Once the best matches are identified, their proportional positions are transferred to the target size and scaled to fit the new canvas, preserving the original hierarchy, balance, and intent of the design.

Approach 3 - LLM based versioning

Step 1 — Prepare structured input

Before being sent to the model, the creative is flattened so that every visible element is represented individually. For each element, only the essential attributes are retained:

Normalized position and size within a standardized coordinate domain
Functional role label (e.g., primary visual, headline or key text, call-to-action, branding element, background layer)
Layer order to preserve stacking and visual hierarchy

This produces a compact yet expressive representation of the layout, rich enough for the model to reason about structure, hierarchy, and balance without depending on pixel-level details.

Example of serialized input

Canvas: Square format  
Elements:
1. Primary visual centered, occupying major space  
2. Headline or key text near upper region  
3. Call-to-action near lower area aligned with flow  
4. Branding element placed in a stable corner zone  
Target: Portrait format  
Goal: Rearrange elements while maintaining hierarchy and visual harmony

Step 2 — Generate layout plan

The model processes this structured description and produces a layout blueprint, a specification of element positions and proportions adapted to the target aspect ratio.

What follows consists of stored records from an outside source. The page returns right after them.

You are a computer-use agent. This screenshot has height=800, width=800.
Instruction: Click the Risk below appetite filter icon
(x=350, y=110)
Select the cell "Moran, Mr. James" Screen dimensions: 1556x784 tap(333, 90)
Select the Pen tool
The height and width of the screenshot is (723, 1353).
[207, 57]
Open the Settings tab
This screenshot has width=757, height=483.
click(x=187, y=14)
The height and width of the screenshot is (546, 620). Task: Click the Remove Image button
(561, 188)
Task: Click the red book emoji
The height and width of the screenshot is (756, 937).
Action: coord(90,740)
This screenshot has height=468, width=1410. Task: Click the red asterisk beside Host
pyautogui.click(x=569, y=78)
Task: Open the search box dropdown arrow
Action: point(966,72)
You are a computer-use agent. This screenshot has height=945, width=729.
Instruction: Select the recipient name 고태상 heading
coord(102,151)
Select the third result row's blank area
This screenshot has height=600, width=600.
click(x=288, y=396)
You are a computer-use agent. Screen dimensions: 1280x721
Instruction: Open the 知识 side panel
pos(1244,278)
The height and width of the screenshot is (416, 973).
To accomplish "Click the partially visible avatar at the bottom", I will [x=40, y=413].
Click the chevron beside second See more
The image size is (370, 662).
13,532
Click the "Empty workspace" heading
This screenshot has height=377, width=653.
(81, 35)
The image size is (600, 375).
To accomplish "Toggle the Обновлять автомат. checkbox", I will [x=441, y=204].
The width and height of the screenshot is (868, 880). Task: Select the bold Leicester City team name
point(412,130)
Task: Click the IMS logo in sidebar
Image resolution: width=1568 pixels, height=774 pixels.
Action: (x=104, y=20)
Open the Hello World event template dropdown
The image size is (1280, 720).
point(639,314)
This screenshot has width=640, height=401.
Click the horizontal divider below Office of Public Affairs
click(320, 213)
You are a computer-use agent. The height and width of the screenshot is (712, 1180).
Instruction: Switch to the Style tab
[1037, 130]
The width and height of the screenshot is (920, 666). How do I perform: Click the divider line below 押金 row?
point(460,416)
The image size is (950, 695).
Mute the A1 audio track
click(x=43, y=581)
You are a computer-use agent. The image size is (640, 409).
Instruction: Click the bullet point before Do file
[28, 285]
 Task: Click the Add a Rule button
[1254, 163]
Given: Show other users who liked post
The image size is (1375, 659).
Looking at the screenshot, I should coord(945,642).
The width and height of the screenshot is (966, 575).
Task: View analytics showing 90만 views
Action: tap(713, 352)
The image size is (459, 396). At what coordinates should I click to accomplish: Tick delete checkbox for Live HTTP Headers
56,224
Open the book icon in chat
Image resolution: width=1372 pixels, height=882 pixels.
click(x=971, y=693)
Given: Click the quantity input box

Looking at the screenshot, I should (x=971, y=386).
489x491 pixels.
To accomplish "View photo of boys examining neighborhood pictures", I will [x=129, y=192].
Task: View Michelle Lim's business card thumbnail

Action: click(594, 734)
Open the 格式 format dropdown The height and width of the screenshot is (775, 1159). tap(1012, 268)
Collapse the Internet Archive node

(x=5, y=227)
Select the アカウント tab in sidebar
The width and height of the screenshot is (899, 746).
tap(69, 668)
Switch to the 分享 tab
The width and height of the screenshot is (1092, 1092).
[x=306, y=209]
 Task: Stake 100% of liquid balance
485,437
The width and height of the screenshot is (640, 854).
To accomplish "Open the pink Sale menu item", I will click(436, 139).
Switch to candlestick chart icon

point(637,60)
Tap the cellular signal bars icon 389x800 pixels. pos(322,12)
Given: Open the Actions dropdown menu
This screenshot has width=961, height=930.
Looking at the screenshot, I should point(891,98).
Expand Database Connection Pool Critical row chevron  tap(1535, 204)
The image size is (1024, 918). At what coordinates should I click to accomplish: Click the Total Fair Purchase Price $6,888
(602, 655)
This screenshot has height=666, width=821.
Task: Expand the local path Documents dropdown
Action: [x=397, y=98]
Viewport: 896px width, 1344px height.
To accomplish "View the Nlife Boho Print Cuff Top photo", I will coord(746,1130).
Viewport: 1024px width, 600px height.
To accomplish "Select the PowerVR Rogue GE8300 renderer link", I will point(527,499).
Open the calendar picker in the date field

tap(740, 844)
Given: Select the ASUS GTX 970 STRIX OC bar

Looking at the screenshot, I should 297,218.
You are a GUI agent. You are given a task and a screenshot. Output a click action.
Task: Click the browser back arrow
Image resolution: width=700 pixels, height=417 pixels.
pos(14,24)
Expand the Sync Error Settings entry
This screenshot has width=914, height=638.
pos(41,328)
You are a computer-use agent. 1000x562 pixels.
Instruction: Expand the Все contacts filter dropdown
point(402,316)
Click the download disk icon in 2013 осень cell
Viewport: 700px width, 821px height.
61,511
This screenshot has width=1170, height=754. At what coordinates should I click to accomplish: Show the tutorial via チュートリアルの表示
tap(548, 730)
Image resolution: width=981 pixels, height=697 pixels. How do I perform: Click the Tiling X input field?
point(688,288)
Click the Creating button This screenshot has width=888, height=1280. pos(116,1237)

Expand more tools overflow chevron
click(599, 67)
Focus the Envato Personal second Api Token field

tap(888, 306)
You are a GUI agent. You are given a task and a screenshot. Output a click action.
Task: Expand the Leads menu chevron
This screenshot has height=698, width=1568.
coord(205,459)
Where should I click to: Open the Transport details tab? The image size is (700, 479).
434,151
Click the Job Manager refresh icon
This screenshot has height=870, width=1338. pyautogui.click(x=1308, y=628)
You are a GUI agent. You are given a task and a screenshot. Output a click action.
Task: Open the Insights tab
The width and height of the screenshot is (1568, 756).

The LLM reasons about design principles such as

Hierarchy — maintaining relative prominence of visual elements
Readability — ensuring balanced spacing and text flow
Usability — positioning interactive or action-oriented components within natural visual paths

Because it has been trained on multimodal and structured representations, the model can generalize across formats, producing compositionally coherent layouts without relying on fixed templates.

The resulting blueprint is a machine-readable output that can be rendered directly by the creative engine, enabling instant preview and refinement.

{
  "canvas": "Target format (e.g., portrait or square)",
  "elements": [
    { "role": "background_layer", "x": "<norm_x>", "y": "<norm_y>", "w": "<norm_w>", "h": "<norm_h>" },
    { "role": "primary_visual", "x": "<norm_x>", "y": "<norm_y>", "w": "<norm_w>", "h": "<norm_h>" },
    { "role": "headline_text", "x": "<norm_x>", "y": "<norm_y>", "w": "<norm_w>", "h": "<norm_h>" },
    { "role": "action_element", "x": "<norm_x>", "y": "<norm_y>", "w": "<norm_w>", "h": "<norm_h>" },
    { "role": "branding_mark", "x": "<norm_x>", "y": "<norm_y>", "w": "<norm_w>", "h": "<norm_h>" }
  ]
}

Here, the coordinate values are symbolic placeholders representing normalized spatial parameters within a standardized coordinate domain.

This blueprint serves as a ready-to-render layout specification, directly consumable by the creative engine for automated rendering or fine-tuning.

Bringing it together

The LLM path extends creative resizing beyond retrieval and resizing, it enables reasoned creation. By understanding spatial roles, hierarchy, and brand intent through structured text, the model can generate entirely new layouts that remain visually and semantically consistent.

Together, the three approaches form a hierarchy of intelligence

Algorithmic resizing for deterministic precision
Vector similarity for structural reuse
LLM generation for creative reasoning

This tri-layer architecture ensures that every format, from the most standard to the most experimental, can be generated automatically, accurately, and always in harmony with brand identity.